*** The data

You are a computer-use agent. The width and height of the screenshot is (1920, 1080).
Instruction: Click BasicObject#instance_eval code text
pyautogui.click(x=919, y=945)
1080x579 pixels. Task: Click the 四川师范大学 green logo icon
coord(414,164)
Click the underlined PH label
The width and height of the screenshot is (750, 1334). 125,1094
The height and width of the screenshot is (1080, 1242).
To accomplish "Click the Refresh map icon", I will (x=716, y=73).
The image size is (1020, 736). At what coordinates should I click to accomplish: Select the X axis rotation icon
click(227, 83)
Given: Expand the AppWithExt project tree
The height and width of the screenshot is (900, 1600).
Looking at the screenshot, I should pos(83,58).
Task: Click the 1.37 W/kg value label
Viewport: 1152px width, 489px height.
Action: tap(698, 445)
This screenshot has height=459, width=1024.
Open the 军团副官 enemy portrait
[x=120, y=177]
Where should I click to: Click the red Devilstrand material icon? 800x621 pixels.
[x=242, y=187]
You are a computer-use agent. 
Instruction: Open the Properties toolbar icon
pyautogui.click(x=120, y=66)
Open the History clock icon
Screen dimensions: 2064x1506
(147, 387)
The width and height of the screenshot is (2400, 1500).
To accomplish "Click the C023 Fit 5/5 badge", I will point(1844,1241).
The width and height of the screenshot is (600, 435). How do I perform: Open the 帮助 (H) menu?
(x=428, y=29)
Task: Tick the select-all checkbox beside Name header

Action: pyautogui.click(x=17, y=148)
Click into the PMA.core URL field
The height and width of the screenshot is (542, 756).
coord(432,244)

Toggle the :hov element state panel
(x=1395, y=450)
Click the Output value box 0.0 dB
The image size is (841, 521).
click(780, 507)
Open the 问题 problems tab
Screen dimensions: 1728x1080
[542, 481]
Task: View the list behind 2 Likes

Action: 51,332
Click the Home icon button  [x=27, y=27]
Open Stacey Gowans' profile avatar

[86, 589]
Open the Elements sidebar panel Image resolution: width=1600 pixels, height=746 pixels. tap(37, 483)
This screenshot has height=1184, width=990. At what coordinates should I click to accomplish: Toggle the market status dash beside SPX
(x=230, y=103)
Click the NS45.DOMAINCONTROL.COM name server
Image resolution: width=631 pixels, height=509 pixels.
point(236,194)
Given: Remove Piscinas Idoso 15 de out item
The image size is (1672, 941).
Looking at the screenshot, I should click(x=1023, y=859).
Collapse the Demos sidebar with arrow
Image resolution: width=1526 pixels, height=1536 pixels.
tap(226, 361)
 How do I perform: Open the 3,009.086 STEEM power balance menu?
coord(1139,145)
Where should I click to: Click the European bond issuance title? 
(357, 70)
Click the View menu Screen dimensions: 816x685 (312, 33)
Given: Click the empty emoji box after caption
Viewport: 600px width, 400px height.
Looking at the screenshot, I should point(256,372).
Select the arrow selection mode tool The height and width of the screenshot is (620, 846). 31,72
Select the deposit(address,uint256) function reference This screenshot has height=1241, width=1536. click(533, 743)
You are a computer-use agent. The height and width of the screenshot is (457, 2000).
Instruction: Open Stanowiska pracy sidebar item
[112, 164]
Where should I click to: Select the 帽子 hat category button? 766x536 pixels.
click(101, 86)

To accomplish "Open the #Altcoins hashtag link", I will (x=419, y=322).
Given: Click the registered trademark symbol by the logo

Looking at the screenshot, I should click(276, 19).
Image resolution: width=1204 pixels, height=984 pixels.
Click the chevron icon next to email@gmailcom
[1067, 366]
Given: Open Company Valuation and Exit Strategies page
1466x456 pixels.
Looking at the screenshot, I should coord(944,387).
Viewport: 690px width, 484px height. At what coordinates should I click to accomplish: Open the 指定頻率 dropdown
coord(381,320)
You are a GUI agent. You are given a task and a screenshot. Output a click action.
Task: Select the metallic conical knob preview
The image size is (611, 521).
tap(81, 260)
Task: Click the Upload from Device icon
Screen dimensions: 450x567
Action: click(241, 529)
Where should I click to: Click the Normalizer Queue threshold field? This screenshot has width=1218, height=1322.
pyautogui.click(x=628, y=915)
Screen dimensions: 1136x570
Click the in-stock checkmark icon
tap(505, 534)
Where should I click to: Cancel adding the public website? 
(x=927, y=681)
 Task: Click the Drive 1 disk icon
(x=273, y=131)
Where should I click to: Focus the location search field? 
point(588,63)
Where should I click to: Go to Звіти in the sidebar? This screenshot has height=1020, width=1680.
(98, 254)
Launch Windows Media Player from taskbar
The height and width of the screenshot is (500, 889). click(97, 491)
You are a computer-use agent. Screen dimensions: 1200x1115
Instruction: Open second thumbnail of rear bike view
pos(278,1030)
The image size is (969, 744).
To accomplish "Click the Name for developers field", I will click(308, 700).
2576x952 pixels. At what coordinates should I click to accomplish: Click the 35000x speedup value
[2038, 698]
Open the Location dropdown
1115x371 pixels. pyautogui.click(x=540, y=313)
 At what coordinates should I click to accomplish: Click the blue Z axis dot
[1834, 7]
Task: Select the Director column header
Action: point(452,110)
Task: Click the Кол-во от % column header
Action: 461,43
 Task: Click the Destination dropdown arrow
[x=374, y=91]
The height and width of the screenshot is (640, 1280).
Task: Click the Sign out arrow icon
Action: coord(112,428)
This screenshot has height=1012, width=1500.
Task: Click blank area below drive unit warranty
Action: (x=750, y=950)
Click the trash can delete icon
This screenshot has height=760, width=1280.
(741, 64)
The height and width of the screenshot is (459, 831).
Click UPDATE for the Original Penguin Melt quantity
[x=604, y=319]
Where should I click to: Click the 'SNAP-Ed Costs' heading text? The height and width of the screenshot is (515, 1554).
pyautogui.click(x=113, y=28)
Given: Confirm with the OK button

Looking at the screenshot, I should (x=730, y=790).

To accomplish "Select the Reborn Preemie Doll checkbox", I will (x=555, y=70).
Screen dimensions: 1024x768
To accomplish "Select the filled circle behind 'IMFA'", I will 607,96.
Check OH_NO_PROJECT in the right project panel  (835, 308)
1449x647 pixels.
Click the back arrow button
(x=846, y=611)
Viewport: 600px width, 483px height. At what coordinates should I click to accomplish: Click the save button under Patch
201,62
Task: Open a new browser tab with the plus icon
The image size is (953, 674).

******

> [Your goal]: For this exercise, the records above must be returned exactly.

> [Task output]:
You are a computer-use agent. The width and height of the screenshot is (1920, 1080).
Instruction: Click BasicObject#instance_eval code text
pyautogui.click(x=919, y=945)
1080x579 pixels. Task: Click the 四川师范大学 green logo icon
coord(414,164)
Click the underlined PH label
The width and height of the screenshot is (750, 1334). 125,1094
The height and width of the screenshot is (1080, 1242).
To accomplish "Click the Refresh map icon", I will (x=716, y=73).
The image size is (1020, 736). At what coordinates should I click to accomplish: Select the X axis rotation icon
click(227, 83)
Given: Expand the AppWithExt project tree
The height and width of the screenshot is (900, 1600).
Looking at the screenshot, I should pos(83,58).
Task: Click the 1.37 W/kg value label
Viewport: 1152px width, 489px height.
Action: tap(698, 445)
This screenshot has height=459, width=1024.
Open the 军团副官 enemy portrait
[x=120, y=177]
Where should I click to: Click the red Devilstrand material icon? 800x621 pixels.
[x=242, y=187]
You are a computer-use agent. 
Instruction: Open the Properties toolbar icon
pyautogui.click(x=120, y=66)
Open the History clock icon
Screen dimensions: 2064x1506
(147, 387)
The width and height of the screenshot is (2400, 1500).
To accomplish "Click the C023 Fit 5/5 badge", I will point(1844,1241).
The width and height of the screenshot is (600, 435). How do I perform: Open the 帮助 (H) menu?
(x=428, y=29)
Task: Tick the select-all checkbox beside Name header

Action: pyautogui.click(x=17, y=148)
Click into the PMA.core URL field
The height and width of the screenshot is (542, 756).
coord(432,244)

Toggle the :hov element state panel
(x=1395, y=450)
Click the Output value box 0.0 dB
The image size is (841, 521).
click(780, 507)
Open the 问题 problems tab
Screen dimensions: 1728x1080
[542, 481]
Task: View the list behind 2 Likes

Action: 51,332
Click the Home icon button  [x=27, y=27]
Open Stacey Gowans' profile avatar

[86, 589]
Open the Elements sidebar panel Image resolution: width=1600 pixels, height=746 pixels. tap(37, 483)
This screenshot has height=1184, width=990. At what coordinates should I click to accomplish: Toggle the market status dash beside SPX
(x=230, y=103)
Click the NS45.DOMAINCONTROL.COM name server
Image resolution: width=631 pixels, height=509 pixels.
point(236,194)
Given: Remove Piscinas Idoso 15 de out item
The image size is (1672, 941).
Looking at the screenshot, I should click(x=1023, y=859).
Collapse the Demos sidebar with arrow
Image resolution: width=1526 pixels, height=1536 pixels.
tap(226, 361)
 How do I perform: Open the 3,009.086 STEEM power balance menu?
coord(1139,145)
Where should I click to: Click the European bond issuance title? 
(357, 70)
Click the View menu Screen dimensions: 816x685 (312, 33)
Given: Click the empty emoji box after caption
Viewport: 600px width, 400px height.
Looking at the screenshot, I should point(256,372).
Select the arrow selection mode tool The height and width of the screenshot is (620, 846). 31,72
Select the deposit(address,uint256) function reference This screenshot has height=1241, width=1536. click(533, 743)
You are a computer-use agent. The height and width of the screenshot is (457, 2000).
Instruction: Open Stanowiska pracy sidebar item
[112, 164]
Where should I click to: Select the 帽子 hat category button? 766x536 pixels.
click(101, 86)

To accomplish "Open the #Altcoins hashtag link", I will (x=419, y=322).
Given: Click the registered trademark symbol by the logo

Looking at the screenshot, I should click(276, 19).
Image resolution: width=1204 pixels, height=984 pixels.
Click the chevron icon next to email@gmailcom
[1067, 366]
Given: Open Company Valuation and Exit Strategies page
1466x456 pixels.
Looking at the screenshot, I should coord(944,387).
Viewport: 690px width, 484px height. At what coordinates should I click to accomplish: Open the 指定頻率 dropdown
coord(381,320)
You are a GUI agent. You are given a task and a screenshot. Output a click action.
Task: Select the metallic conical knob preview
The image size is (611, 521).
tap(81, 260)
Task: Click the Upload from Device icon
Screen dimensions: 450x567
Action: click(241, 529)
Where should I click to: Click the Normalizer Queue threshold field? This screenshot has width=1218, height=1322.
pyautogui.click(x=628, y=915)
Screen dimensions: 1136x570
Click the in-stock checkmark icon
tap(505, 534)
Where should I click to: Cancel adding the public website? 
(x=927, y=681)
 Task: Click the Drive 1 disk icon
(x=273, y=131)
Where should I click to: Focus the location search field? 
point(588,63)
Where should I click to: Go to Звіти in the sidebar? This screenshot has height=1020, width=1680.
(98, 254)
Launch Windows Media Player from taskbar
The height and width of the screenshot is (500, 889). click(97, 491)
You are a computer-use agent. Screen dimensions: 1200x1115
Instruction: Open second thumbnail of rear bike view
pos(278,1030)
The image size is (969, 744).
To accomplish "Click the Name for developers field", I will click(308, 700).
2576x952 pixels. At what coordinates should I click to accomplish: Click the 35000x speedup value
[2038, 698]
Open the Location dropdown
1115x371 pixels. pyautogui.click(x=540, y=313)
 At what coordinates should I click to accomplish: Click the blue Z axis dot
[1834, 7]
Task: Select the Director column header
Action: point(452,110)
Task: Click the Кол-во от % column header
Action: 461,43
 Task: Click the Destination dropdown arrow
[x=374, y=91]
The height and width of the screenshot is (640, 1280).
Task: Click the Sign out arrow icon
Action: coord(112,428)
This screenshot has height=1012, width=1500.
Task: Click blank area below drive unit warranty
Action: (x=750, y=950)
Click the trash can delete icon
This screenshot has height=760, width=1280.
(741, 64)
The height and width of the screenshot is (459, 831).
Click UPDATE for the Original Penguin Melt quantity
[x=604, y=319]
Where should I click to: Click the 'SNAP-Ed Costs' heading text? The height and width of the screenshot is (515, 1554).
pyautogui.click(x=113, y=28)
Given: Confirm with the OK button

Looking at the screenshot, I should (x=730, y=790).

To accomplish "Select the Reborn Preemie Doll checkbox", I will (x=555, y=70).
Screen dimensions: 1024x768
To accomplish "Select the filled circle behind 'IMFA'", I will 607,96.
Check OH_NO_PROJECT in the right project panel  (835, 308)
1449x647 pixels.
Click the back arrow button
(x=846, y=611)
Viewport: 600px width, 483px height. At what coordinates should I click to accomplish: Click the save button under Patch
201,62
Task: Open a new browser tab with the plus icon
The image size is (953, 674).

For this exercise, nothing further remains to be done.